The linker accepts almost any value for heap reserve space, because the application loader ensures that the application will meet certain minimum requirements during the load process. In other words, you can link an application with an initial heap value of 1 page reserved address space. The linker doesn’t perform any data validation; it simply marks the executable with the given value. Yet, since the minimum range of address space that can be reserved is 16 pages (64K), the loader compensates by reserving 16 pages for the application heap at load time.
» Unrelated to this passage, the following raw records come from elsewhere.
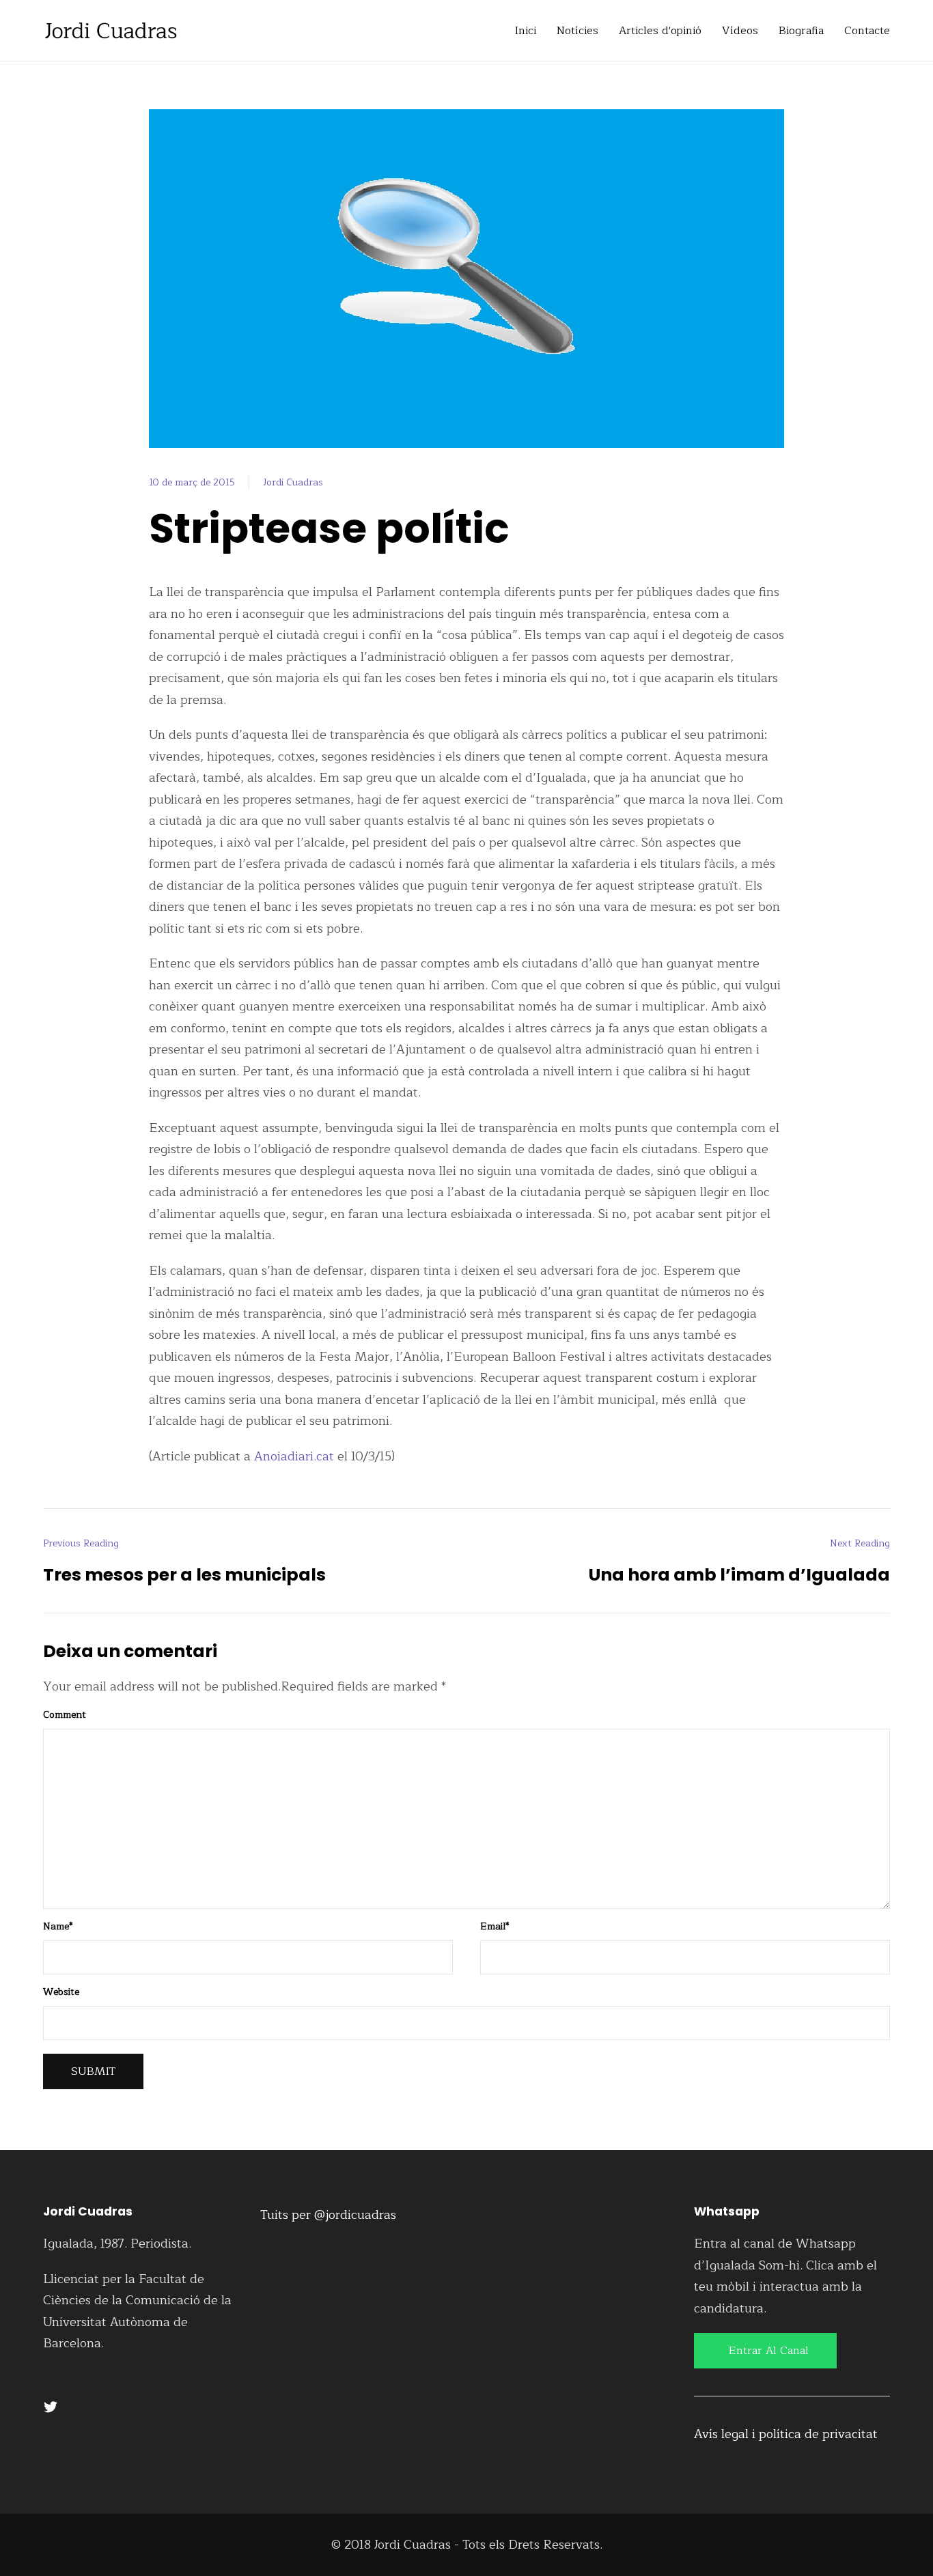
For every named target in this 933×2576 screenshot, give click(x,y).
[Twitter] (50, 2407)
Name (57, 1927)
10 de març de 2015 (192, 482)
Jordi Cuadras (293, 482)
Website (61, 1992)
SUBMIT (93, 2071)
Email (494, 1927)
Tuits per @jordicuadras (328, 2215)
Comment (64, 1715)
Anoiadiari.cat (294, 1456)
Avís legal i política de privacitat (786, 2434)
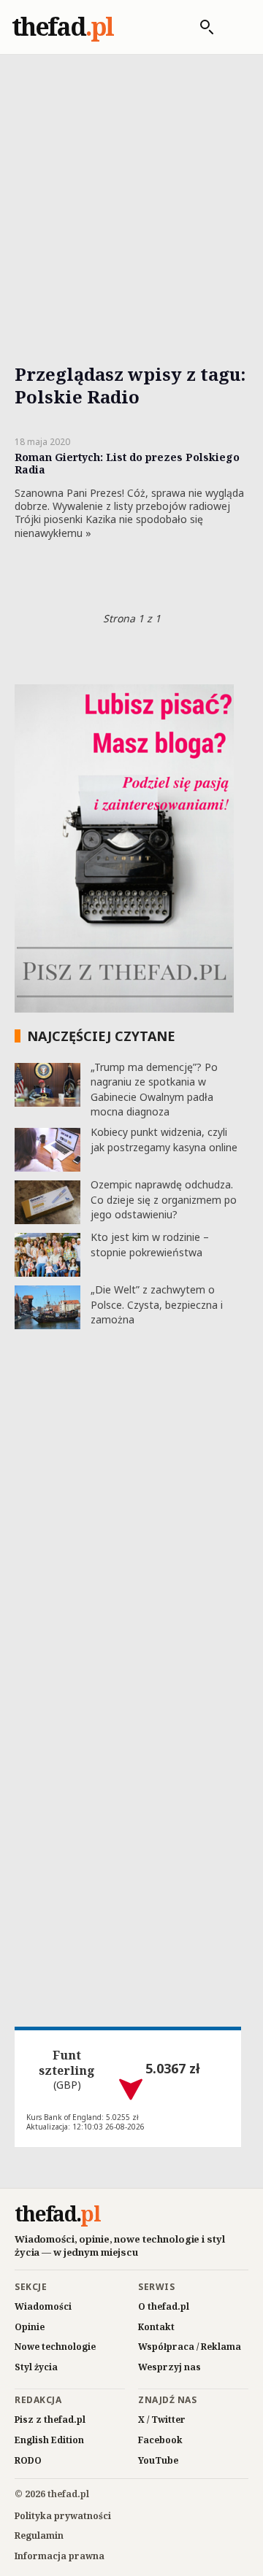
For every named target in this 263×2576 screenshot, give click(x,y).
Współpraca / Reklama (189, 2346)
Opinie (30, 2327)
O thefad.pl (163, 2306)
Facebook (160, 2440)
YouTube (158, 2460)
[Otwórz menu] (236, 27)
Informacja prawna (59, 2556)
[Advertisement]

As indicated above, options exist that indicate how much memory should initially be committed for an application’s default heap. The problem is they don’t seem to work yet. The linker for the second beta release of Windows NT marks all executable applications with 0x1000 (4K) initial committed memory for the default heap size, regardless of the value indicated as an option. Yet this is not that big a deal because it actually may be better for an application to commit as it needs to, rather than to commit memory that is not being used.
A Default Heap That Grows and Spreads
In its simplest form, the default heap spans a range of addresses. Some ranges are reserved, while others are committed and have pages of memory associated with them. In this case the addresses are contiguous, and they all originated from the same base allocation address. In some cases the default heap needs to allocate more memory than is available in its current reserved address space. For these cases the heap can either fail the call that requests the memory, or reserve an additional address range elsewhere in the process. The default heap manager opts for the second choice.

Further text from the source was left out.